Enter: the cage study. Last summer I nearly killed myself putting out 96 cages with 100 aphids a piece (which, for those keeping track at home, comes out to 9600 aphids that I meticulously counted out and placed on plants) to set up a little experiment wherein I could control the starting number of aphids across my landscape gradient and see what the resident predators at each farm were capable of doing to that population. I was o
riginally setting out just to test the most agricultural against the most natural sites, but accidentally (or serendipitously) also tested the effect of small-scale on-farm complexity as well. Some of both the agricultural and natural farms had hedgerows and high crop diversity, others were vast monocultures of broccoli. At the end of the experiment I found that complexity at the landscape scale (the more "natural" farms) did improve pest control, but so did complexity at the local scale (the farms with hedge-rows and more diverse cropping systems). In fact, while the hedgerows didn't make much of a difference at the natural farms, they improved pest control at the agricultural farms almost as much as having natural habitat did! This is great news for farmers, because although they don't really have much control over where they fall in the landscape and how much natural habitat is around their farms, they can certainly plant more hedgerows. The only thing I don't know, and the reason I need to repeat this study next year, is whether this effect is consistent over the whole growing season. I did this experiment at the very end of the summer, when aphid populations had already peaked at most farms and predator populations were therefore at their peak. That lagtime in the syrphid populations seen in the earlier graph could mean that predators don't show up at the agricultural sites to control aphids when they first get there. And aphids don't need very much of a head start to get completely out of control.

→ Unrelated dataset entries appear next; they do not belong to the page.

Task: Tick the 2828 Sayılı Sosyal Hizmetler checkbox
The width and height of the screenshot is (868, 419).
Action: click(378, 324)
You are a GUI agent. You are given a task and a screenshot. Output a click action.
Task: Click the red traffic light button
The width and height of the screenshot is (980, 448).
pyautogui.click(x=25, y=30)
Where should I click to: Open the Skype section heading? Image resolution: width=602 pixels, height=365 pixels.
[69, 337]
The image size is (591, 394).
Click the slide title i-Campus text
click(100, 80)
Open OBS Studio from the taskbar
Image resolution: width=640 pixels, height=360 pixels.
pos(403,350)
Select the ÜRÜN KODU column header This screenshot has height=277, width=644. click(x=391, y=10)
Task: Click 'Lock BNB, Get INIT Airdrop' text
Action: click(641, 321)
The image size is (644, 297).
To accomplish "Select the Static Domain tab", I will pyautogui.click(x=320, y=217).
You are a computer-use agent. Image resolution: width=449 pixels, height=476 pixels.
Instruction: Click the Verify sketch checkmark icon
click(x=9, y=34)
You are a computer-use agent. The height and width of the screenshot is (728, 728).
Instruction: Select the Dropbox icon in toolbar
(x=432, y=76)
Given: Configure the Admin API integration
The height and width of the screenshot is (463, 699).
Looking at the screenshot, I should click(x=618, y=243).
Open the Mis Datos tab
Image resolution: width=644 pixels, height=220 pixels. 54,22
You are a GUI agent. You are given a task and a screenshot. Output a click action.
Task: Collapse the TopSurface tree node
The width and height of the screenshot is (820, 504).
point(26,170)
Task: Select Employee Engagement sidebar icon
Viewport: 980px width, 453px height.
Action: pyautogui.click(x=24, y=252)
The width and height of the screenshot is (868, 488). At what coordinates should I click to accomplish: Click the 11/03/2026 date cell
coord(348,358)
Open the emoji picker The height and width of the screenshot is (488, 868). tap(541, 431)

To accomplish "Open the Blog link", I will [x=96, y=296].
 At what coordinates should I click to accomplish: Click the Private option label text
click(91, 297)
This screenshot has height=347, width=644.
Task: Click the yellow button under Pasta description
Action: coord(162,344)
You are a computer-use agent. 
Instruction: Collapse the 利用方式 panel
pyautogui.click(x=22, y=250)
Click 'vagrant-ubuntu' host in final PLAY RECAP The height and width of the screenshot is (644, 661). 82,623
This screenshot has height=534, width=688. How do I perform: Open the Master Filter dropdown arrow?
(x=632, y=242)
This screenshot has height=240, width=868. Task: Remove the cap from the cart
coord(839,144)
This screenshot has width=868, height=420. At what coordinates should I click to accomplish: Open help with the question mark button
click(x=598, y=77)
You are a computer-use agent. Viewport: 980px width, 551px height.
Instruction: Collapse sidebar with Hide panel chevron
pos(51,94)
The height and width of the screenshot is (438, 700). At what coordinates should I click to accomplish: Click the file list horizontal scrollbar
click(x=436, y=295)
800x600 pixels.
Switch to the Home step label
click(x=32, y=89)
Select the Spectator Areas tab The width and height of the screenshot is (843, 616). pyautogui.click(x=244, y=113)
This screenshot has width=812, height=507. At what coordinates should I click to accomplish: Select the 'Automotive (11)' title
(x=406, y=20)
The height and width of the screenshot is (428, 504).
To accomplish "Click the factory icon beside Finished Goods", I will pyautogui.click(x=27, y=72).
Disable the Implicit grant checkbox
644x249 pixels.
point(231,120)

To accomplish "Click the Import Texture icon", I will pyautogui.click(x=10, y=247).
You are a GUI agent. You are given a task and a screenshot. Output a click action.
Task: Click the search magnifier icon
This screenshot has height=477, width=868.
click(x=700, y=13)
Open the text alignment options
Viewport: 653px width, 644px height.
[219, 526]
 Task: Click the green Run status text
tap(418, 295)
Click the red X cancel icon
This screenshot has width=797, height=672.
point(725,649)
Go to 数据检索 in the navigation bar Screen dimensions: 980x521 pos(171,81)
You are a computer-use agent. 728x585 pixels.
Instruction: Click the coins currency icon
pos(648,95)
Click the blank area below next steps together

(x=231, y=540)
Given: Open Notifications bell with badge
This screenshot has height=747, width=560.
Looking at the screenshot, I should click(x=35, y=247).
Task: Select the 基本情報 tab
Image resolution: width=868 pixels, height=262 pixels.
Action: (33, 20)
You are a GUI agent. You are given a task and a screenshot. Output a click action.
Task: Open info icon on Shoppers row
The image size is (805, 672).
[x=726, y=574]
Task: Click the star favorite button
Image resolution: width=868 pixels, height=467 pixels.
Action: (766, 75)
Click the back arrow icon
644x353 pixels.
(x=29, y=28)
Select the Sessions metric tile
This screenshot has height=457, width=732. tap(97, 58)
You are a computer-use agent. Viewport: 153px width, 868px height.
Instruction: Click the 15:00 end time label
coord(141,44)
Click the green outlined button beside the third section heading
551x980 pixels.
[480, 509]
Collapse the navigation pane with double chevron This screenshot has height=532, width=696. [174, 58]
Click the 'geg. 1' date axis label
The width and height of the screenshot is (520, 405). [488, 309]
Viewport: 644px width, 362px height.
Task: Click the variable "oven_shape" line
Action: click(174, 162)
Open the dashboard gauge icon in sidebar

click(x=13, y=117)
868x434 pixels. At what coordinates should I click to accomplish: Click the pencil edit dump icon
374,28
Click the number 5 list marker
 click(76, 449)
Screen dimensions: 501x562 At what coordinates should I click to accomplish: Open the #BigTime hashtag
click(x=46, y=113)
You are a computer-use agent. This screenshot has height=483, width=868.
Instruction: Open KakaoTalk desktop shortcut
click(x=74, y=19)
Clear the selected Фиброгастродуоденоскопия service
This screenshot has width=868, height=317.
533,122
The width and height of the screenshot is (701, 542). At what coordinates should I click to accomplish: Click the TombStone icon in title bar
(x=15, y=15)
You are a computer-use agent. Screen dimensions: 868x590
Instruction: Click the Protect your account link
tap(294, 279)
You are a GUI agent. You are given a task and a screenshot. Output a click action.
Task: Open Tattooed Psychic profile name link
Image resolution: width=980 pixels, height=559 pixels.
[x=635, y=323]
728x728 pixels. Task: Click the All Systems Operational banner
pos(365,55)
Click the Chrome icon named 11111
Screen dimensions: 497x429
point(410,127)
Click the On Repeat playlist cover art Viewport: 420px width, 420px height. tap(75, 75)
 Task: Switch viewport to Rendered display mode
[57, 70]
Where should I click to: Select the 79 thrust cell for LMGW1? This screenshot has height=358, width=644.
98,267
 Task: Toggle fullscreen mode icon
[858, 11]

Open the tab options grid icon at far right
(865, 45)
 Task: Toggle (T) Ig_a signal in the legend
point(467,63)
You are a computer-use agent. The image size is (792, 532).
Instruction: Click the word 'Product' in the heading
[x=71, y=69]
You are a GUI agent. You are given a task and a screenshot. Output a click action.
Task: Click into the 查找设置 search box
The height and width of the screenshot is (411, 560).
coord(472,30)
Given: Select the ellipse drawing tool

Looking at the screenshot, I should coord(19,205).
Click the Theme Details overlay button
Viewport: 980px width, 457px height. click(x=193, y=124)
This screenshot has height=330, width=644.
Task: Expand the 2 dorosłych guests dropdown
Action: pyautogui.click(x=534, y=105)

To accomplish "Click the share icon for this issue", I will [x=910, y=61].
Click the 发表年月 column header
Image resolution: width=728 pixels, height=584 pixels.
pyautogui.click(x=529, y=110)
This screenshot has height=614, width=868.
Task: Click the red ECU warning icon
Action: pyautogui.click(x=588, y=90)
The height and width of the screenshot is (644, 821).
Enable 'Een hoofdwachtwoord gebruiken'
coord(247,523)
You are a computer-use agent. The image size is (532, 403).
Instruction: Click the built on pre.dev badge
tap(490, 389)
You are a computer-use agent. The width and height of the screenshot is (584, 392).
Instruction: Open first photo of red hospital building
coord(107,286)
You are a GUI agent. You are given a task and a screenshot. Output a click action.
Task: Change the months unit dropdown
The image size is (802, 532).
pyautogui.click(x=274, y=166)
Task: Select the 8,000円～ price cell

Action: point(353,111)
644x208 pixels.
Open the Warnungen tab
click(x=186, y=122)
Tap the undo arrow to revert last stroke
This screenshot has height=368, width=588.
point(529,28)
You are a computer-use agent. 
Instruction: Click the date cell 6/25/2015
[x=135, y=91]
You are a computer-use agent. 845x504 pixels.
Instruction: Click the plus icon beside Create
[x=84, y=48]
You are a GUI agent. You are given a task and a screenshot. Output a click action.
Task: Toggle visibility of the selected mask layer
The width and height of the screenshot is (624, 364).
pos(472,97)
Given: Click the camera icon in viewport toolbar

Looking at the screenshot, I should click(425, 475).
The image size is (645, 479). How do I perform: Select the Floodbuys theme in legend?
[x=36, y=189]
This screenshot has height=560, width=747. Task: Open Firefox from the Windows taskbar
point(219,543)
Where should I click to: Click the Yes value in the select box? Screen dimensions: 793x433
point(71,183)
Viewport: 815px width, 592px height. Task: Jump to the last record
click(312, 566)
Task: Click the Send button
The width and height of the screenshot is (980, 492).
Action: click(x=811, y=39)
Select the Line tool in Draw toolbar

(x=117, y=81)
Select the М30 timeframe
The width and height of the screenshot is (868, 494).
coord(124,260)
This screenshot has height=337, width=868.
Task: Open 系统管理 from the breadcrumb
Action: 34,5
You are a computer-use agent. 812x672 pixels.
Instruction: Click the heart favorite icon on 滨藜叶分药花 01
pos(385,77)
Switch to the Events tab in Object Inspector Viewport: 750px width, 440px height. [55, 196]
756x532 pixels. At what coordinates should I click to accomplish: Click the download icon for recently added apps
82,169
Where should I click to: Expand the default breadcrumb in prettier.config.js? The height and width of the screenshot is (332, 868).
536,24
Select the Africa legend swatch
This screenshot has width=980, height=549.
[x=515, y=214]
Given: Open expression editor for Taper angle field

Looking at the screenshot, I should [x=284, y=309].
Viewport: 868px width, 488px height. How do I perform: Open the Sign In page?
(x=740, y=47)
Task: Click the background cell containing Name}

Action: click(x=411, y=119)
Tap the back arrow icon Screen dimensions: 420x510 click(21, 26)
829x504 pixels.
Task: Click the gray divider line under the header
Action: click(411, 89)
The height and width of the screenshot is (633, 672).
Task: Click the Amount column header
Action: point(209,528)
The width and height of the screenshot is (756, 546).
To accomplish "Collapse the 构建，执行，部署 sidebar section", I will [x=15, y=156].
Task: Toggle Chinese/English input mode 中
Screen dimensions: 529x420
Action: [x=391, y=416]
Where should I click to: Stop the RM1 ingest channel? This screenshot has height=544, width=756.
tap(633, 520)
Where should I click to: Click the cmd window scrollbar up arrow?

So that's it. Actually, there's a lot more (including a piece on how mustard may turn aphids into walking mustard-oil bombs), but we'll save that for another day. I am at a good stopping point and can now put this biology away for a few months while I tend to our own little biological miracle waiting to unfold.

2 comments:

Susan Chaplin said...

great summary -- enjoyable reading, an I love the fact that Danny got involved in the analysis too.

Unknown said...

Becky,
Thanks so much for the very readable (for us non-scientist) summary of a big part of your life these recent years. On the drive to Tillamook, yesterday--12/3/09, to attend a meeting of the state's Land Conservation and Development Commission I was trying to explain your graduate work to my car-poolers. The description would have been much better had I taken the time to open and read your blog before I left. I now feel equipped to do "justice" to your work next time.
As your Mom mentioned,--I,too, get real pleasure out of seeing the areas of overlap between your and Dan's minds, discussions and career choices.
Thanks for the blog. Glad you are feeling less pressure as you get ready for delivery.